Ces dernières servaient à fendre le bois (branches, petits troncs) que les burins permettaient de rainurer. Les bois de renne étaient brisés avec un percuteur de pierre et les grandes esquilles étaient façonnées en sagaies larges et aplaties avec des raclettes en silex fixées sur le côté d'un rondin de bois.
Les Solutréens qui occupèrent les couches 10, 9 et 8 de l'abri Fritsch eurent à affronter un froid très rigoureux et une sécheresse importante qui détermina la disparition des arbres de la steppe.
Faisant suite à cette phase de glaciation intense, après un interstade plus tempéré et humide, se succédèrent durant le Würm IV, des phases de froid sec où réapparut la steppe aux arbres rares et des feuillus près de la rivière : noisetier, saule, aulne,...
La fouille de l'abri Fritsch a fourni des éléments extrêmement précis sur le climat, la faune et la flore qui existaient durant la période badegoulienne, datée de 16 030 ± 550 av. J.-C. Les animaux vivant autour de l'abri étaient alors abondants : certains s'adaptèrent au climat rigoureux (aurochs, cheval), beaucoup arrivèrent des zones boréales (renne, renard polaire, glouton, chouette harfang), des toundras sibériennes (lemming, campagnol) ou des montagnes couvertes de glace (bouquetin).
L'homme a remarquablement géré ces ressources naturelles : il a utilisé le renne et le cheval, et quelques grands mammifères pour leur nourriture, et il a eu recours à la fourrure des carnivores pour se protéger du froid. La présence de nombreuses aiguilles à chas sur le site indique l'importance accordée à la couture des vêtements et des couvertures (assemblage du cuir et des peaux).
L'analyse des charbons des foyers a permis d'établir une chronologie absolue cohérente (datation par le radiocarbone) de la plupart des couches d'habitation (17 250 à 13 500 av. J.-C.) et des cycles climatiques.
Les grottes de la Garenne à Saint-Marcel
Les Magdaléniens installés dans les grottes et abris du coteau de la Garenne durant le millénaire suivant perfectionnèrent les techniques de chasse et de pêche.
Vivant dans le même climat rigoureux que les Badegouliens, ils ont poursuivi le même gibier : le renne, le cheval, l'antilope saïga et le loup.
Crâne de loupLe massacre d'aurochs, à coups de merlin sur le frontal, témoigne de l'habileté de ces hommes qui chassaient en groupe et parvenaient à immobiliser puis à abattre d'un coup précis cet animal de grande taille.

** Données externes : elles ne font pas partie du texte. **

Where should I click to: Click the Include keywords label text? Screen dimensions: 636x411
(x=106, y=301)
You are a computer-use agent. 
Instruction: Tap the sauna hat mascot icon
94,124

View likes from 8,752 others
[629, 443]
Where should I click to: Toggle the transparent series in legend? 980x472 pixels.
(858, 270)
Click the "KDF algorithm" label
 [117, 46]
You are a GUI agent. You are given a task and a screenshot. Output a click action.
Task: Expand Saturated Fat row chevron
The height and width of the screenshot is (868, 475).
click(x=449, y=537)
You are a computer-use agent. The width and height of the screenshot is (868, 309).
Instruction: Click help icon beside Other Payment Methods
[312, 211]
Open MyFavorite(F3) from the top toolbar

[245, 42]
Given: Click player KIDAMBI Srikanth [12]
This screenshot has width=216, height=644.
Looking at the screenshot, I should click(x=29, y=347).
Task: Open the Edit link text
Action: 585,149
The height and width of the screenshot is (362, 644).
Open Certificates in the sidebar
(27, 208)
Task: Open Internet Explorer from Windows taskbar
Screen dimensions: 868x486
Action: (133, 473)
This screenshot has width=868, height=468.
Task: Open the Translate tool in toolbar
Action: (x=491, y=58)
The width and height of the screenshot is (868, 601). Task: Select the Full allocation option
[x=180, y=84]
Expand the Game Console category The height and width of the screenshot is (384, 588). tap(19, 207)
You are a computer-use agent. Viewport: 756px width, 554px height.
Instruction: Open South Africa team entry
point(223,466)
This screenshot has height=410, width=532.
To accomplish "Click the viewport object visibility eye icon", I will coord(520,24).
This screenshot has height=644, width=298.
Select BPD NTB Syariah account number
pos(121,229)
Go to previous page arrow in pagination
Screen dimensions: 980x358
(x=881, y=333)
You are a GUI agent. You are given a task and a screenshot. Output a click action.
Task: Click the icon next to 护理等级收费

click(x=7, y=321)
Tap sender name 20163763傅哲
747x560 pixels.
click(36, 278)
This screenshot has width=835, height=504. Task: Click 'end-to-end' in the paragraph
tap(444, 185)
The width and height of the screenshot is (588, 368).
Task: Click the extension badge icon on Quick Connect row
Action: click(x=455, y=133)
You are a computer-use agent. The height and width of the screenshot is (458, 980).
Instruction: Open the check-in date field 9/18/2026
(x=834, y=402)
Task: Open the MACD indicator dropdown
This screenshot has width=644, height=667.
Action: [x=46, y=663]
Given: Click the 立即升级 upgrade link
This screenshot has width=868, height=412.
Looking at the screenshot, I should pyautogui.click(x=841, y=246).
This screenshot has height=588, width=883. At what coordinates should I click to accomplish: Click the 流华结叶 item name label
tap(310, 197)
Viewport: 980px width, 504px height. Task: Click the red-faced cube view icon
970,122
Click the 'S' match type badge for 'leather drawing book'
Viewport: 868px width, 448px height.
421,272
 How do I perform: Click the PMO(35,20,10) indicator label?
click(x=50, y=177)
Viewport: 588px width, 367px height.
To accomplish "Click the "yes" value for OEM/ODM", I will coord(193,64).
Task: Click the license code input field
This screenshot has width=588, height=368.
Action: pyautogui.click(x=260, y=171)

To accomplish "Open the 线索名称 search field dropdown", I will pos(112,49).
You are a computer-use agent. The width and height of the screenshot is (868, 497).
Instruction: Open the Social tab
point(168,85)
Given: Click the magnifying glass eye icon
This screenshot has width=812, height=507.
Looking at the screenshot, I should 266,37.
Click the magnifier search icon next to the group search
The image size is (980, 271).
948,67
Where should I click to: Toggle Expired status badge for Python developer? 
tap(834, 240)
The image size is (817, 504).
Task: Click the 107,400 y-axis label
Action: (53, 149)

La disposition d'une douzaine de massacres d'aurochs fait penser à un rituel peut-être en relation avec un culte.
Les armes sont souvent décorées de motifs stylisés, gravés au burin : poissons, décors géométriques, extrémités phalliques. Des objets de parure (coquillages marins, fossiles ou non, pendeloques,...) souvent colorés à l'ocre rouge, et que l'on cousait sur les vêtements de peaux ou de fourrures, sont utilisés, ainsi qu'un nécessaire à couture (aiguilles en os à chas minuscule, poinçons, queue de cheval fournissaient le crin, talons de renne pour les tendons).
L'éclairage indispensable à la réalisation de ces différents travaux était peut-être fourni par les flammes des foyers aménagés à même le sol, et sans doute aussi par des lampes. Celles-ci, très nombreuses, ont été retrouvées sur les lieux mêmes où s'opérait le traitement de matière première (ateliers) ou sur certains rebords rocheux.